Particularmente, são exatamente estas últimas as que mais me atraem. Talvez seja este um dos motivos que me levam a gostar tanto de filmes como Dogtown and Z-Boys, narrando o surgimento do skate como meio de expressão rebelde, agressivo e radical, ou uma história como a de Riding Giants, traçando toda a trajetória do surfe de ondas grandes através de poucos personagens.

Em Bustin’ Down the Door não é diferente. Marcado pela estética de fitas Super 8 e trilha sonora dos anos 70, o documentário de Jeremy Gosch é um exercício de nostalgia para os mais velhos, e uma bela aula para os mais novos entenderem como o surfe tornou-se a grande indústria que é hoje em dia.

O que ele narra é a chegada de alguns garotos australianos e sul-africanos ao Hawaii no inverno de 75. E o que isso tem de especial?
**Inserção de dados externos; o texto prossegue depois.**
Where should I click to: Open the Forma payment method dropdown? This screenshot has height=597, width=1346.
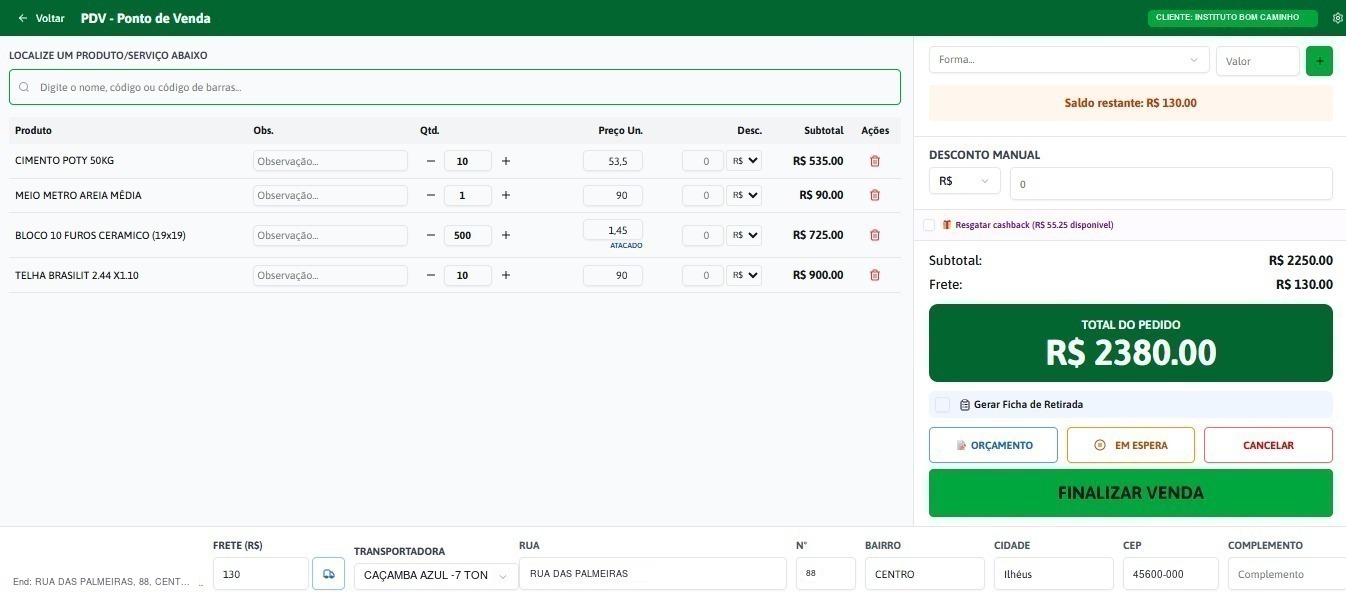[x=1069, y=60]
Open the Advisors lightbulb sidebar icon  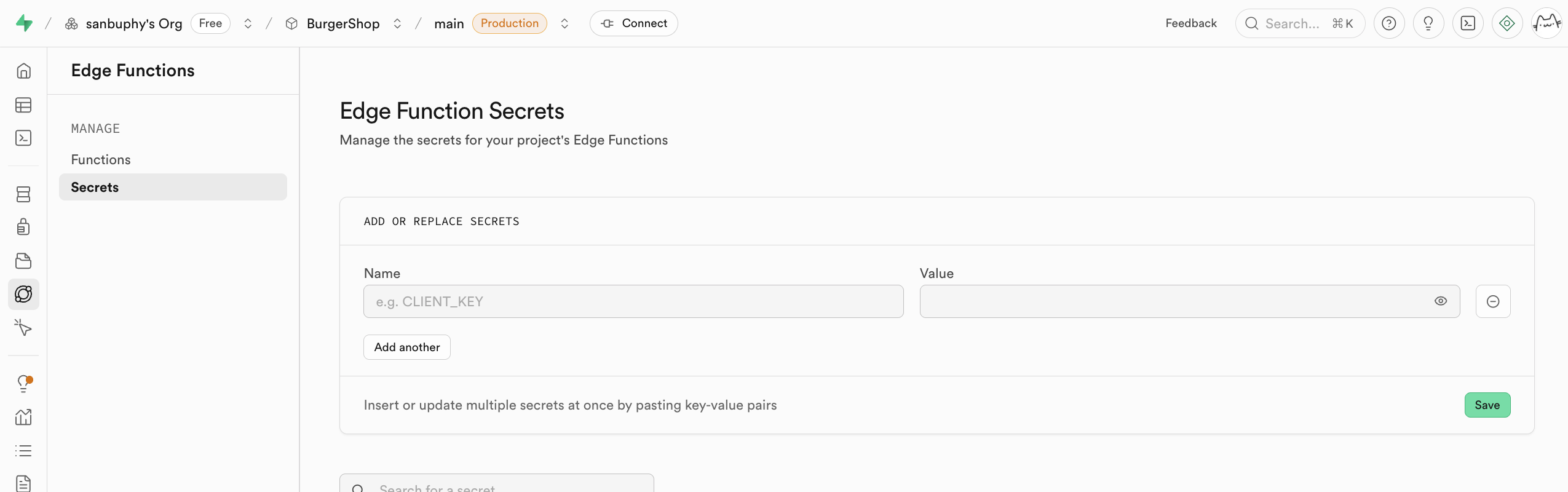click(x=23, y=384)
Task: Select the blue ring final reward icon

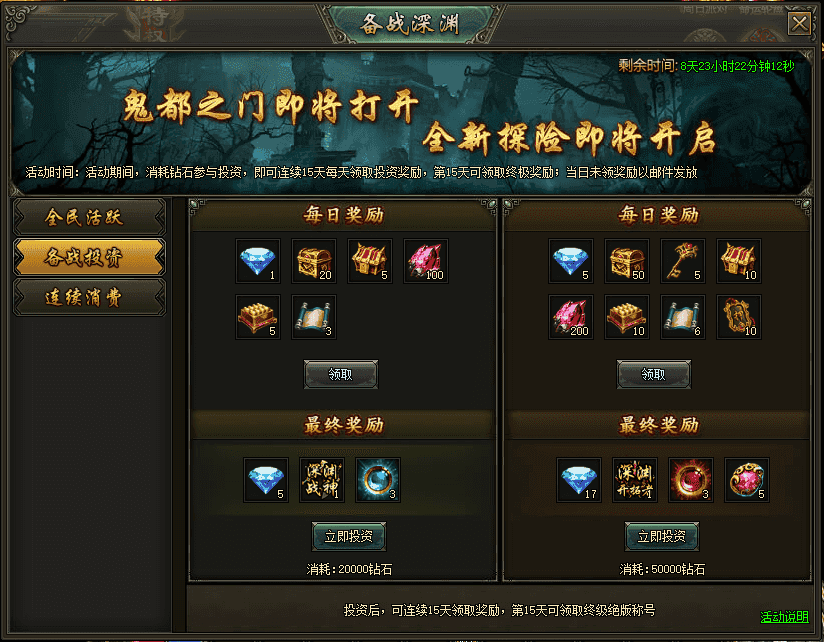Action: tap(378, 480)
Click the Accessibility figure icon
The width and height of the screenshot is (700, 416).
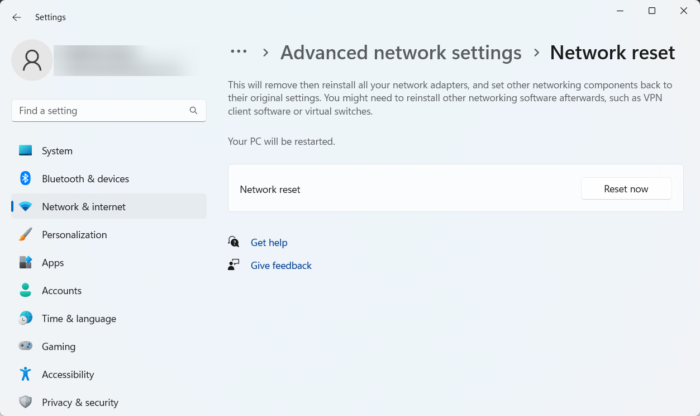point(25,375)
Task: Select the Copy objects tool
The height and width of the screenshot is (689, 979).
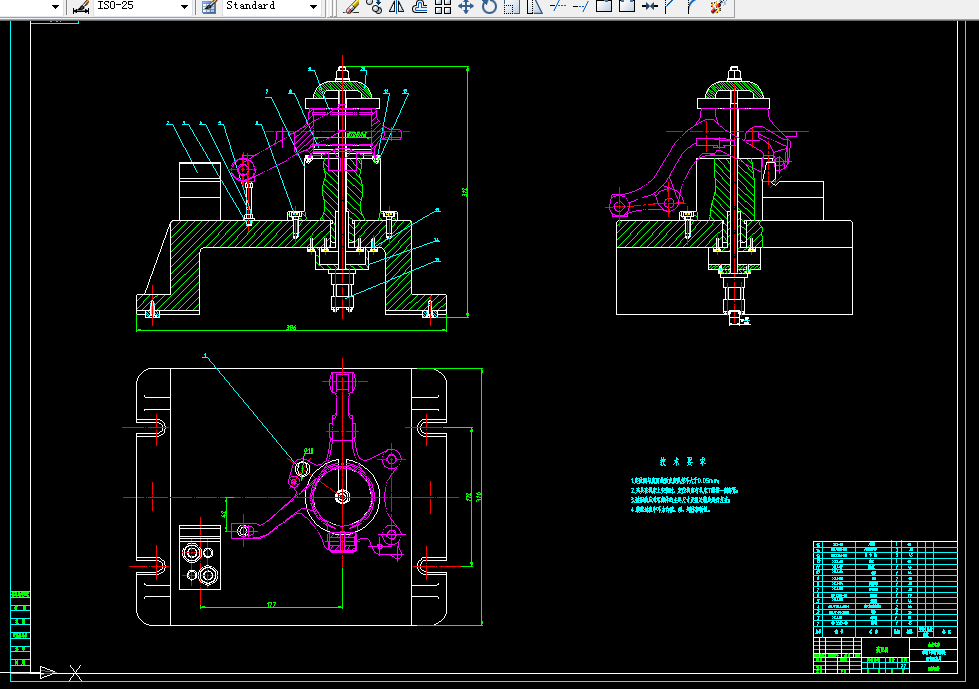Action: coord(374,7)
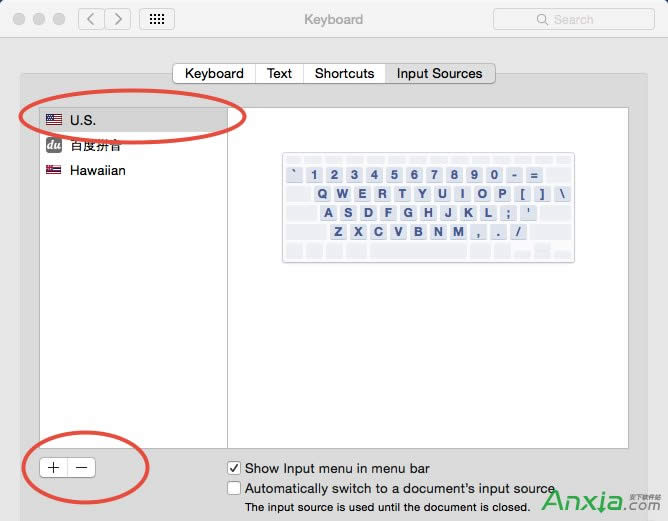Select the Input Sources tab
This screenshot has height=521, width=668.
click(x=439, y=73)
Nada, não fossem estes garotos Shaun Tomson, Mark Richards, Wayne Rabbit Bartholomew e Ian Cairns – basicamente, os responsáveis pela transformação surreal de um elemento da contracultura em um esporte profissional. Algo impensável, equivalente a um hippie ser (muito) bem pago para ser hippie profissional nos dias de hoje. Levando-se em consideração, claro, que este hippie virasse de cabeça para baixo a maneira como a maioria dos hippies fazia as coisas até então.


Enfim… Divagações e analogias à parte, Bustin’ Down the Door é um filme precioso, valioso, não só pelas riquíssimas imagens ou por contar a história de personagens determinantes dentro de um esporte que vai muito além disso. Seu valor também vem de algo mais profundo: o reconhecimento àqueles que tiveram coragem de mudar todo o mundo em busca do mundo com o qual sonharam.

O que é legal: Nenhuma das tecnologias atuais consegue ter o charme de um vídeo Super 8. Me desculpem, mas os anos 70 têm uma estética sem igual. Vale a pena visitar o site do filme, que traz um pouco desse visual incomparável.